My dog died last month. There it is, now you know.
Her name was Dynamo, and I brought her home from the dog pound when she was 6 months old, and wound up tight and exploding with energy like a—Dynamo.
She lived up to her name. We did obedience, rally-obedience, agility, and frisbee. We even did some competitions, and got a little title for her. We also camped and hiked, taught her to swim and love it.
Her most important lesson, (and the hardest learned) was ‘THOU SHALT NOT EAT THE CATS’, or chase them, or poke them, pounce on them, bark at them, or stare at them like they are nice juicy animated hamburgers. And she learned this lesson, not only learned it, but learned to love them, with this the result.
What an amazing cat-loving dog.
In her later years, circumstances (my aging in-laws) took her into the environment of public health care, the hospital rehab ward, and the nursing home, first as a family pet visitor, and later as therapy dog (the job was the same, though). Another new environment, and more great behaviour. The lessons were likely as difficult for her as the ‘cat thing’ though not as obvious to us.

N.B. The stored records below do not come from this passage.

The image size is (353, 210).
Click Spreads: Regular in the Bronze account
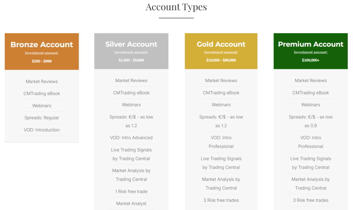(x=42, y=118)
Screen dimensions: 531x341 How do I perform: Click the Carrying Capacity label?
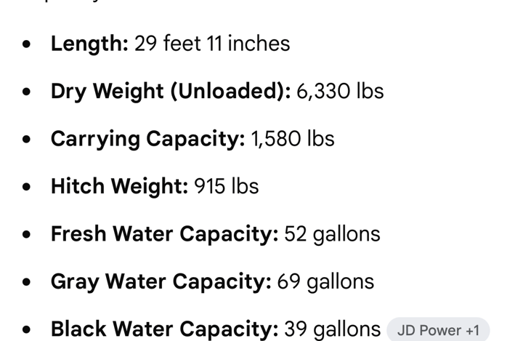148,140
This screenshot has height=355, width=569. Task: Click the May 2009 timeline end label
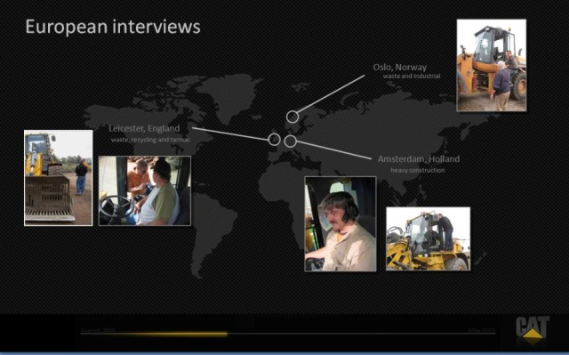point(481,330)
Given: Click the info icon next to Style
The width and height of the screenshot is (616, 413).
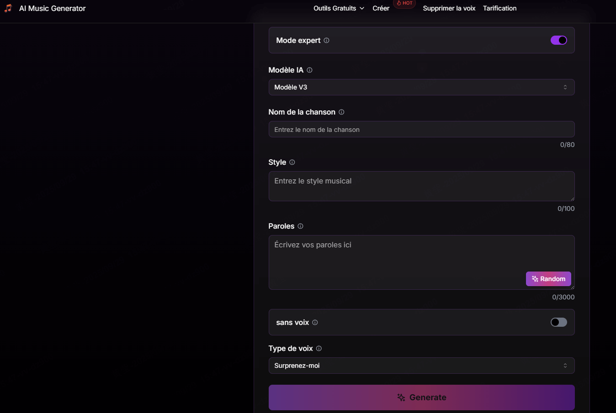Looking at the screenshot, I should 292,162.
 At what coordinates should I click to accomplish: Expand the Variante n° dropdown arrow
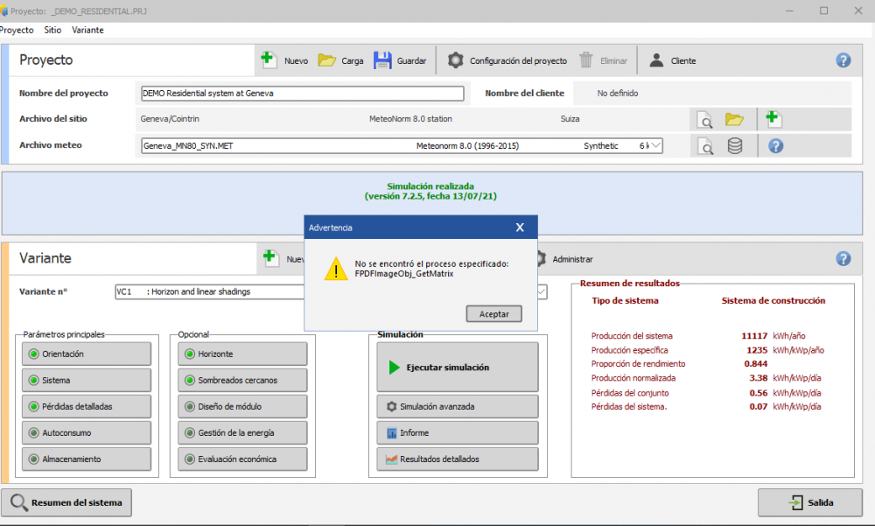[541, 291]
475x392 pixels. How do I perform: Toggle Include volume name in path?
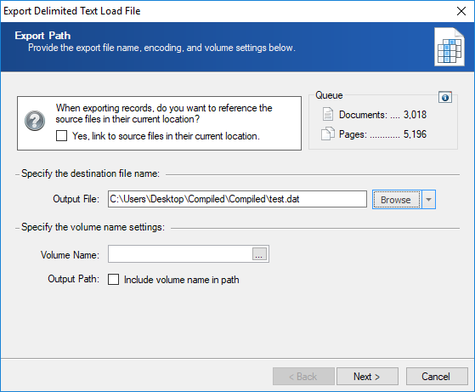tap(113, 279)
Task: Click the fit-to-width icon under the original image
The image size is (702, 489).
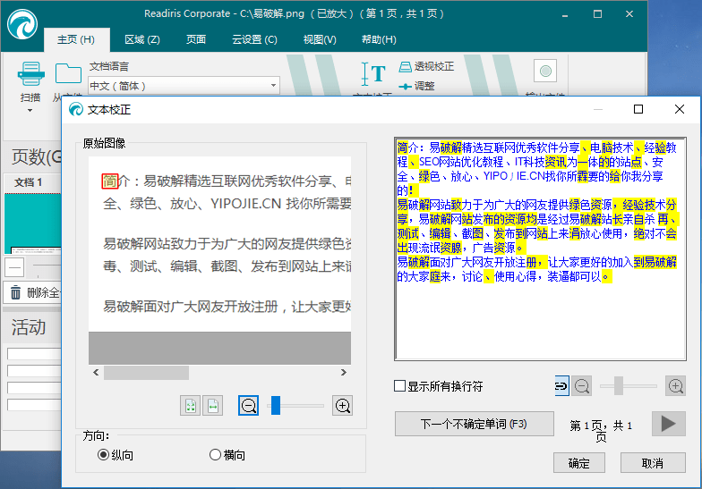Action: (x=212, y=405)
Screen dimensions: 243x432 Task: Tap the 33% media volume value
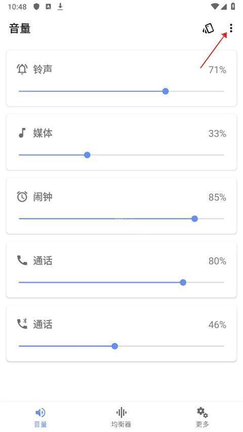pyautogui.click(x=217, y=134)
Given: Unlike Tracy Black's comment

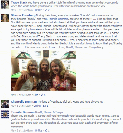Looking at the screenshot, I should (x=39, y=10).
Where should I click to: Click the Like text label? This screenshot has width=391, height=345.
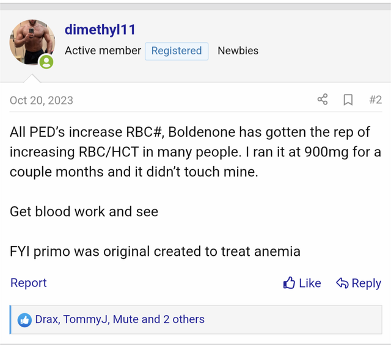click(310, 283)
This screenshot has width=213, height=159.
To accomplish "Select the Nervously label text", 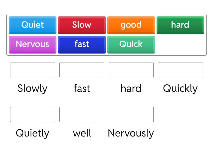I will pyautogui.click(x=131, y=133).
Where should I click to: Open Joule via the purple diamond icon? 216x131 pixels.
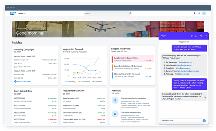[x=195, y=13]
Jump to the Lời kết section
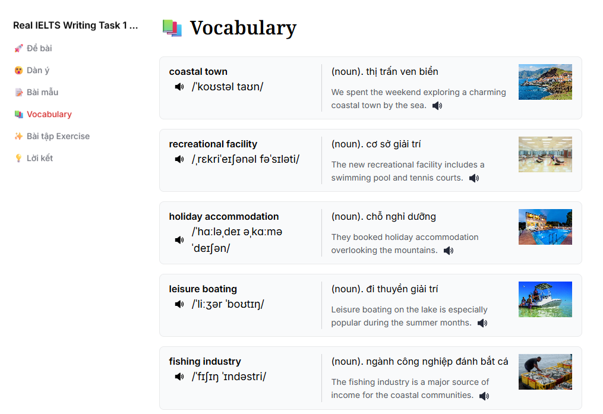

<—that’s June, our friend at the home (Dynamo treated her as family)
She was a better judge of who wanted to ‘say hi’ to the nice doggy, then we were.
This is how she spent most of her time in her last days, head on pillow with Riker for company. I’ll say that she had a better send off than my previous dog. She still had her dignity, and her good days, and a reasonable level of comfort. It does make a difference.
She is missed by all the folks and staff at the nursing home we visit, and by us, of course, and although he can’t tell us, I’m sure she’s dearly missed by Riker the Cat.